The decision by the First District Court of Appeals reverses a previous ruling by a Florida district court judge who found in a lawsuit brought by parents that the state did not have authority to ban the face-covering mandates.
“No surprise here – the 1st DCA has restored the right of parents to make the best decisions for their children,” DeSantis wrote on Twitter. “I will continue to fight for parents’ rights.”
Florida is one of several U.S. states where Republican governors have sought to prevent local governments and school districts from mandating masks, in what has become a highly politicized tussle over COVID-19 precautions.
The governors say such rules infringe on personal liberty. Proponents of mask mandates have said the rules are necessary to mitigate the spread of the COVID-19 pandemic during a surge driven by the more infectious Delta variant.
DeSantis in July issued an executive order barring school mask mandates for students. The governor has said parents should decide whether their children need to cover their faces in classrooms.
Miami-Dade County Public Schools, the fourth largest district in the United States, is among more than a dozen school districts that defied DeSantis to imposed mask. This week, the state Department of Education withheld funding from two of those districts.
On Aug. 27, Leon County Circuit Court Judge John Cooper ruled in favor of the plaintiff parents.

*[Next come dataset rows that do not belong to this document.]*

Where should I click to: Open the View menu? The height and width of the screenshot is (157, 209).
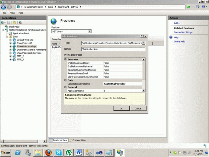[x=12, y=13]
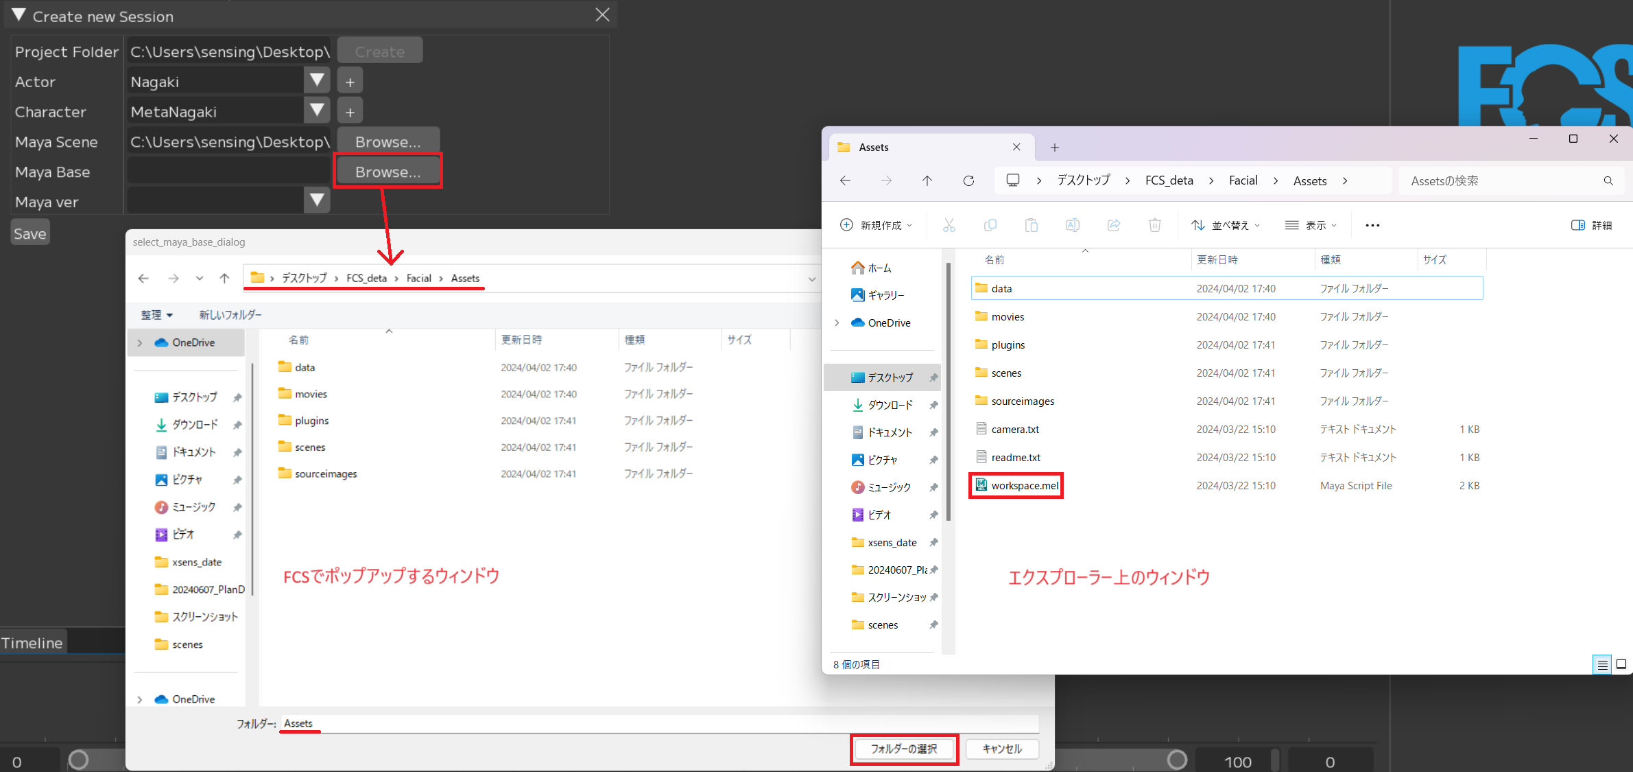Click the Browse button for Maya Base

[388, 172]
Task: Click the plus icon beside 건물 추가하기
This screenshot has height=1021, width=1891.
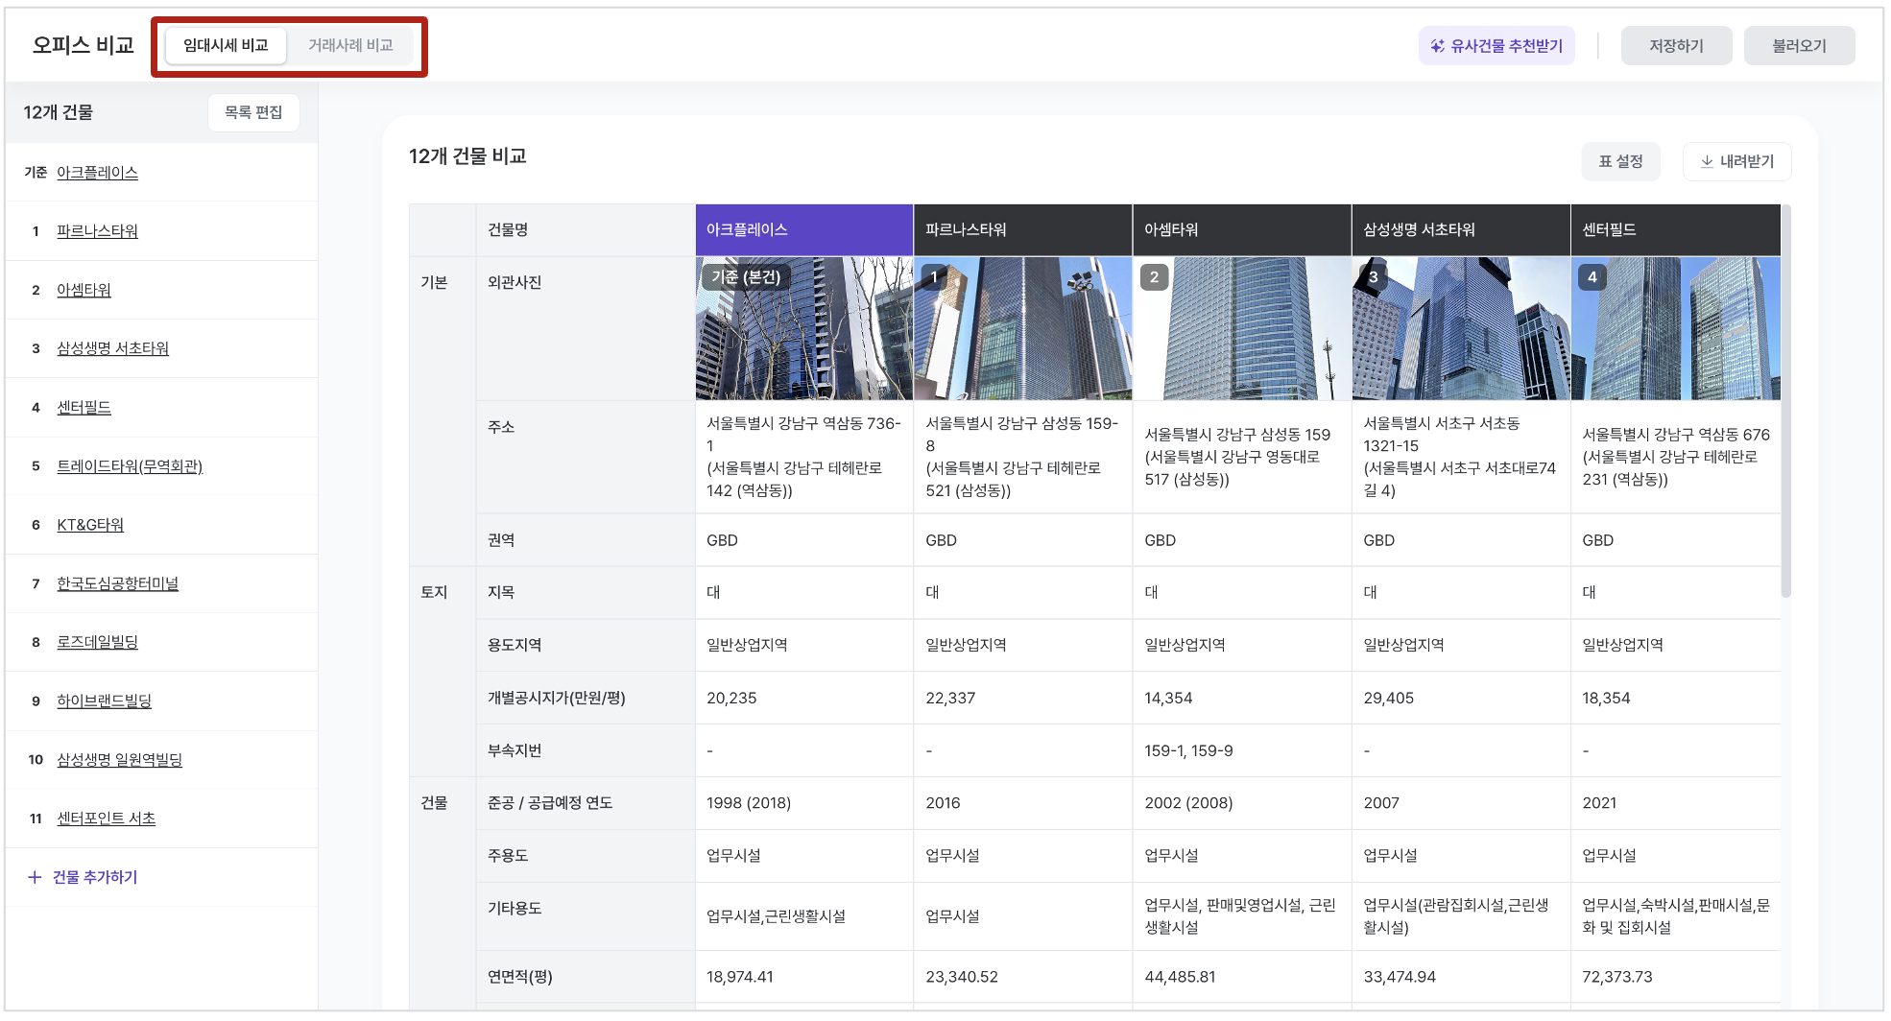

Cooper then issued an automatic stay in the case that would have stopped his decision from taking effect pending appeal.
But the First District appeals court said it had “serious doubts” about the standing, jurisdiction and other legal matters in the case.
Charles Gallagher, the lead attorney for the parents, wrote on Twitter that they will be seeking a ruling from the state Supreme Court.
“With a stay in place, students, parents and teachers are back in harm’s way,” he said.
In a letter on Friday to Florida’s education chief, the U.S. Education Department’s Office for Civil Rights said it was opening an investigation into whether the state was preventing school districts from meeting the needs of students with disabilities as a result of the policy.
The department announced last month it had opened similar investigations in Iowa, Oklahoma, South Carolina, Tennessee and Utah.